Excerpt to read:
....
Tammany was also at the very heart of the great melodrama of urban affairs from the Civil War onwards, which pitted those who openly practiced transactional politics based on patronage — jobs for one’s loyal voters and lucrative contracts for backers — against those mobilizing under the banner of good government and reform. However, what may be business as usual at the highest levels of our politics today— with only the most explicit quid pro quo missing — doesn’t take place at the neighborhood level any more, and folks tend to cast a disapproving backward glance at the corrupt practices of long ago.

Golway's revisionist account reveals a far more complicated picture: one in which oppressed immigrant working-class Catholics did battle with moralistic middle-class native-born Protestants, who lived far from the reality of urban poverty. The former, mostly Irish from the time of the Famine until after the turn of the century, wielded an existing structure (the Tammany Society was founded in the 1780s) and well-established forms of political practice to their own ends — the most notable of which was rapid acculturation and assimilation into American life.

“From the moment they landed in Lower Manhattan, the Irish embraced what Daniel Patrick Moynihan called the ‘possibilities of politics,’” Golway writes in his introduction. “Their enthusiasm for the handwork of organization as well as the grand spectacle of political performance has been attributed to their command of the English language — although many immigrants arrived in New York speaking only the Irish language — and to their supposed gregariousness — although the man who led Tammany from 1902 to 1924, Charles Francis Murphy, earned the well-deserved nickname ‘Silent Charlie’ for his closed-mouth style of leadership.”
....
Listed entries:
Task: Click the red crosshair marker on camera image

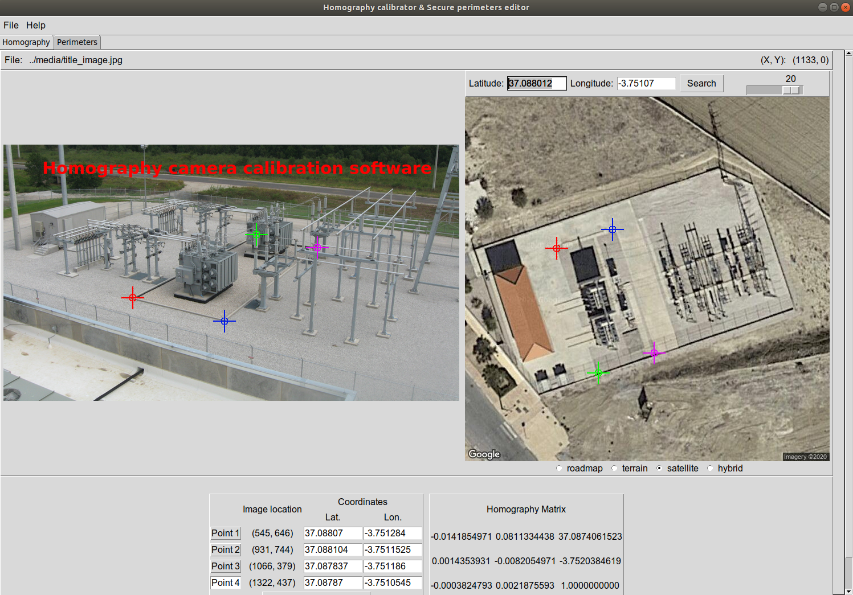Action: pyautogui.click(x=133, y=298)
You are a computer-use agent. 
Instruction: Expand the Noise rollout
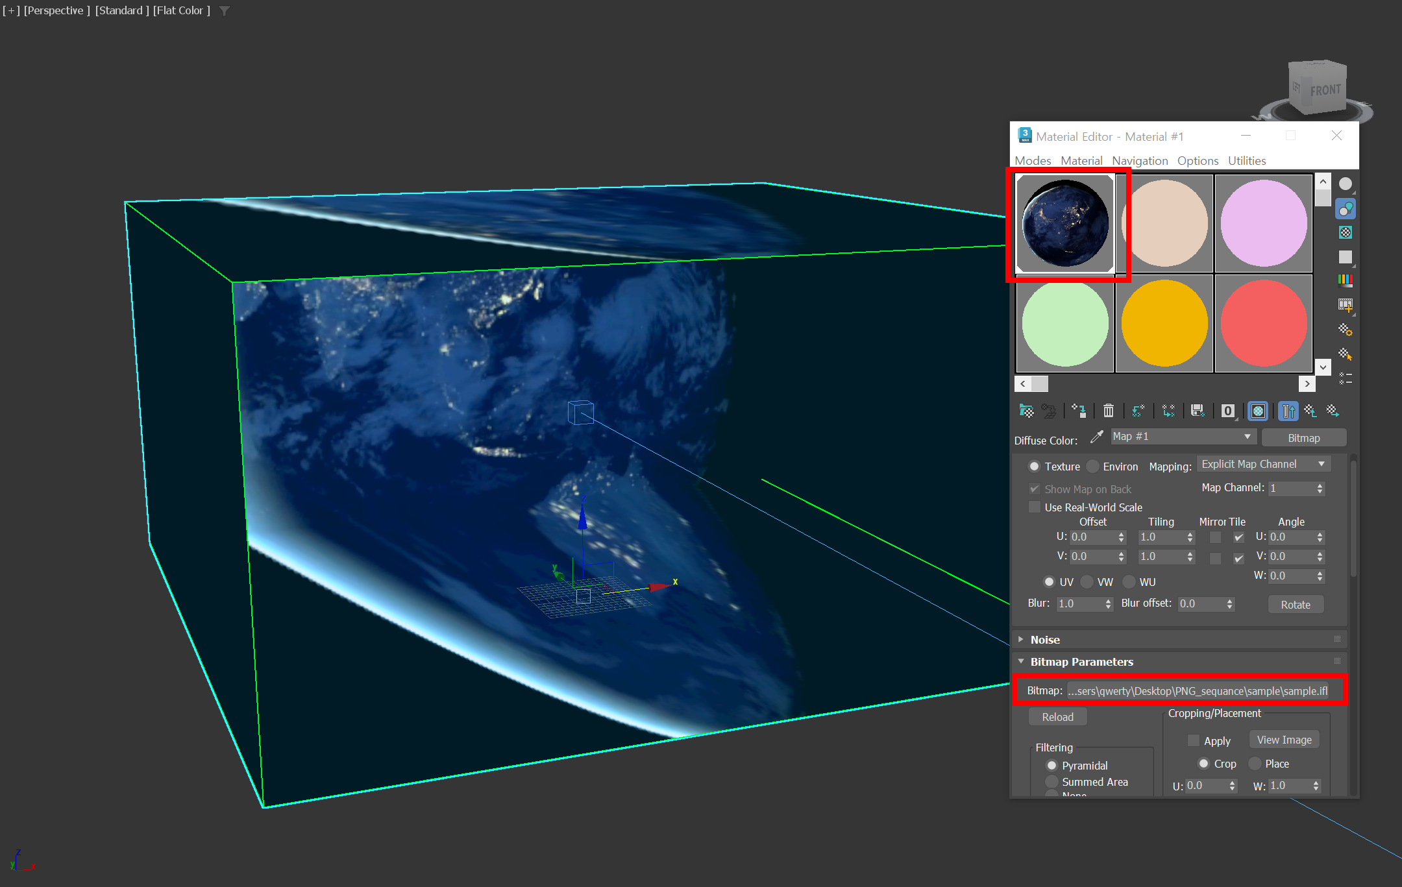pos(1045,640)
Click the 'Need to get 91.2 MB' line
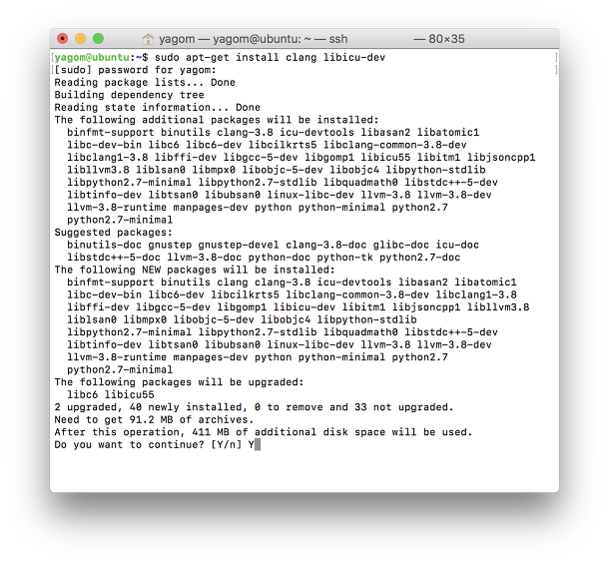The image size is (609, 564). click(x=154, y=419)
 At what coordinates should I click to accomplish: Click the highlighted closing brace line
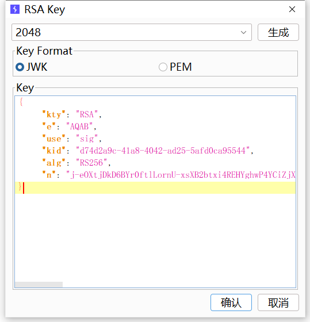pos(155,187)
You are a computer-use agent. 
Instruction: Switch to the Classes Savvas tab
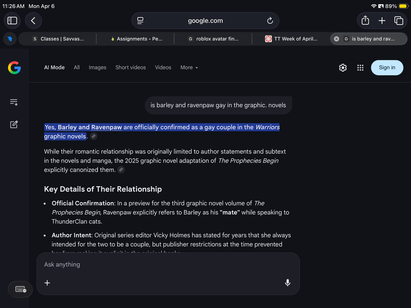[x=58, y=39]
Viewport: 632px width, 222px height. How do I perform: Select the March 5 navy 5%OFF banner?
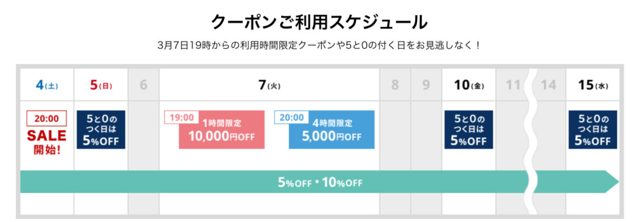pyautogui.click(x=101, y=129)
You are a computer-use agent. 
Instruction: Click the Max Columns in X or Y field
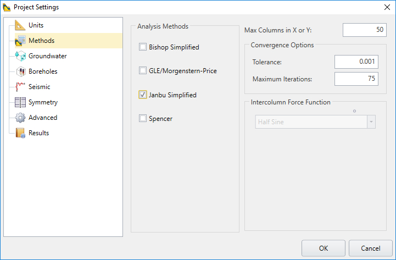tap(365, 30)
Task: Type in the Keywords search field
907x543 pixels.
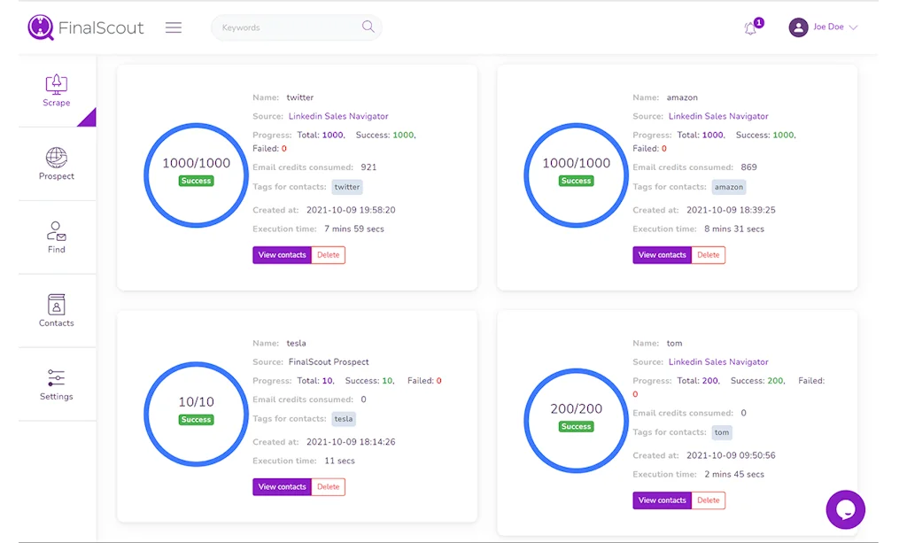Action: pos(288,27)
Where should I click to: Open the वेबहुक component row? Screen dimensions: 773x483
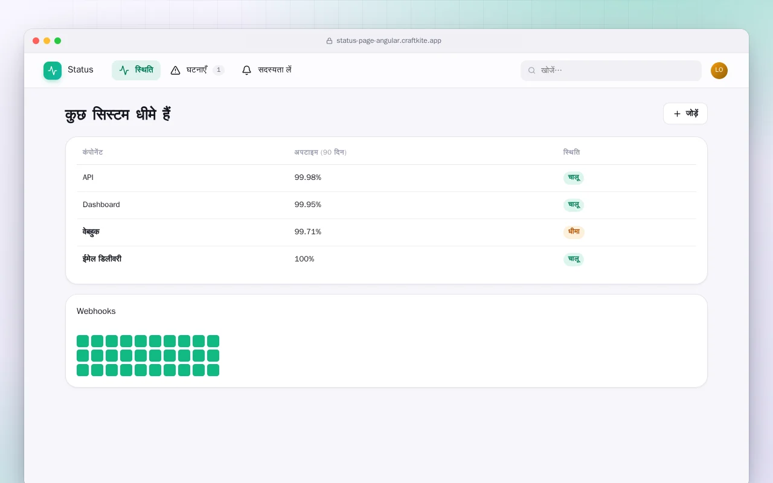pos(387,232)
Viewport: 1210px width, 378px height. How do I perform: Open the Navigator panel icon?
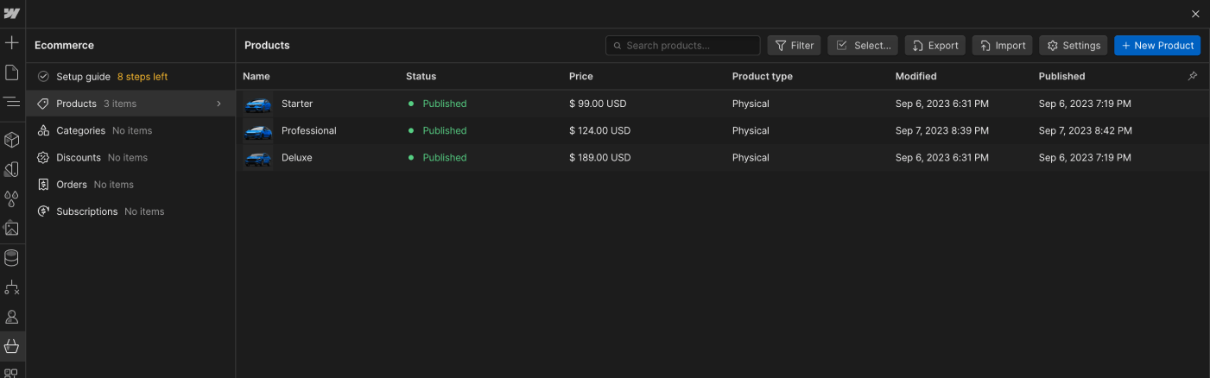[x=12, y=102]
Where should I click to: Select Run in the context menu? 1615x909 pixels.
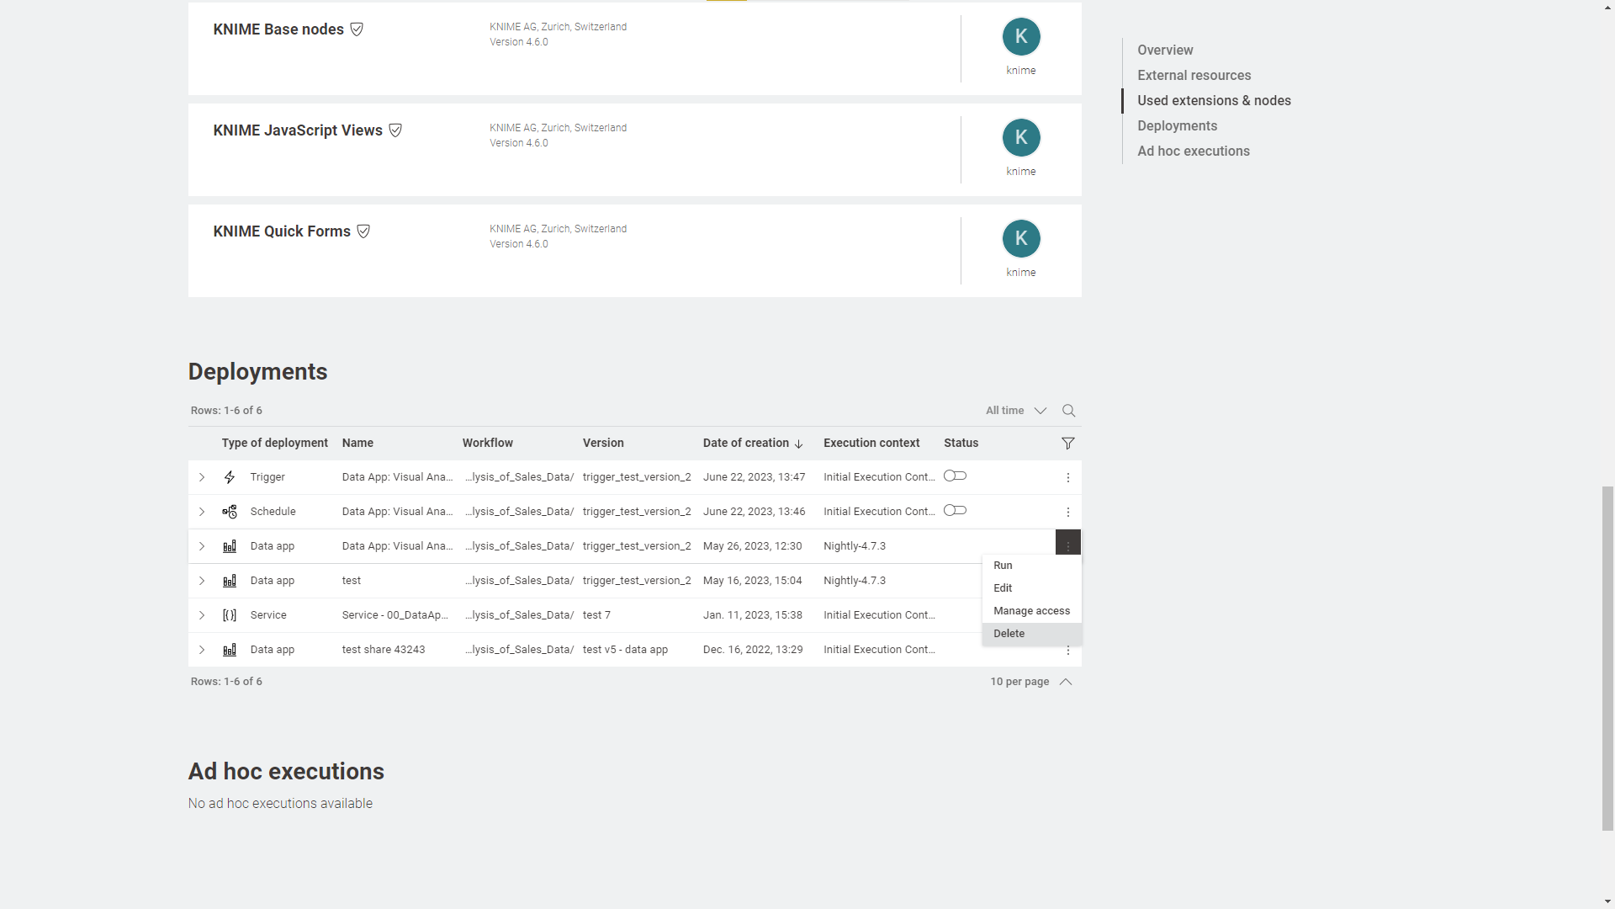1003,566
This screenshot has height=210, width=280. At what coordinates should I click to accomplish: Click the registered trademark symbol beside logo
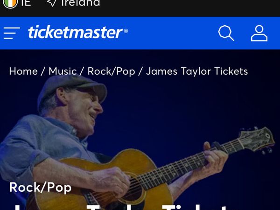[x=126, y=31]
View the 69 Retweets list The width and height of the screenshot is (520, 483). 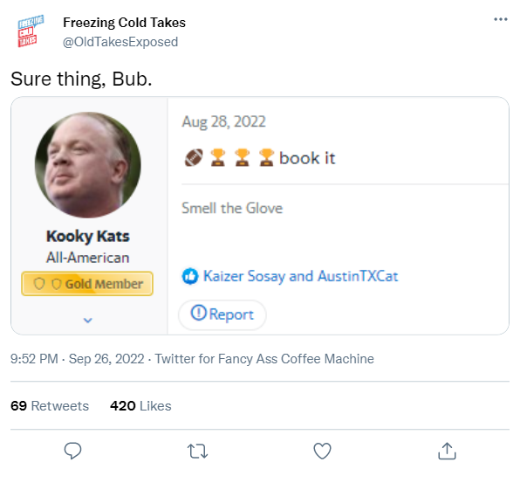pyautogui.click(x=50, y=405)

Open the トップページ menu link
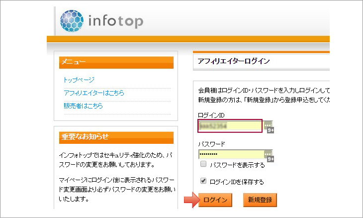tap(79, 80)
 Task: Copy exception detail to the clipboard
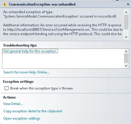[x=32, y=111]
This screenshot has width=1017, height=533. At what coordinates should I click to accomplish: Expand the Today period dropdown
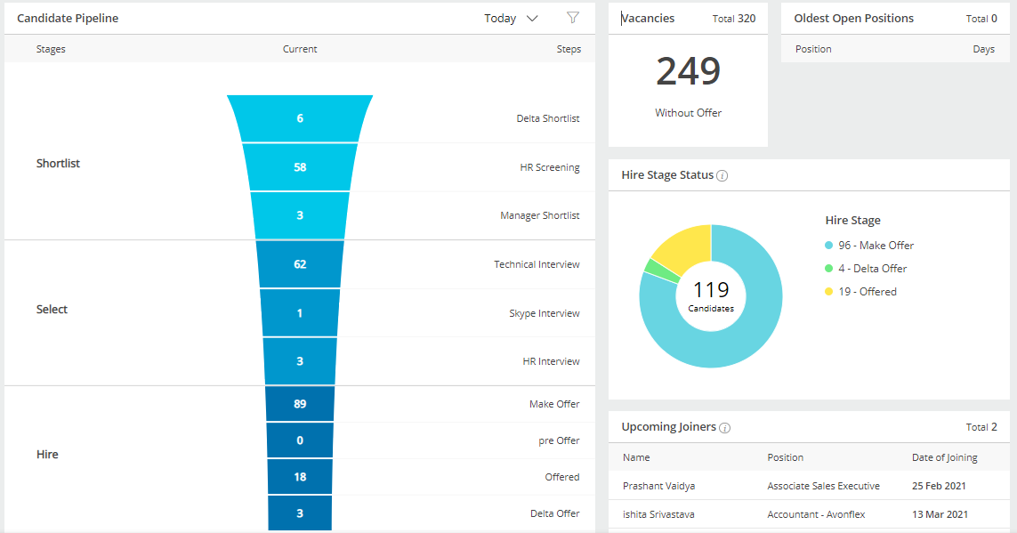coord(511,18)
....
Reproduce, word for word, the portion of the Tammany passage above that begins with the words "Golway's revisionist account" and ends after the words "into American life.".

Golway's revisionist account reveals a far more complicated picture: one in which oppressed immigrant working-class Catholics did battle with moralistic middle-class native-born Protestants, who lived far from the reality of urban poverty. The former, mostly Irish from the time of the Famine until after the turn of the century, wielded an existing structure (the Tammany Society was founded in the 1780s) and well-established forms of political practice to their own ends — the most notable of which was rapid acculturation and assimilation into American life.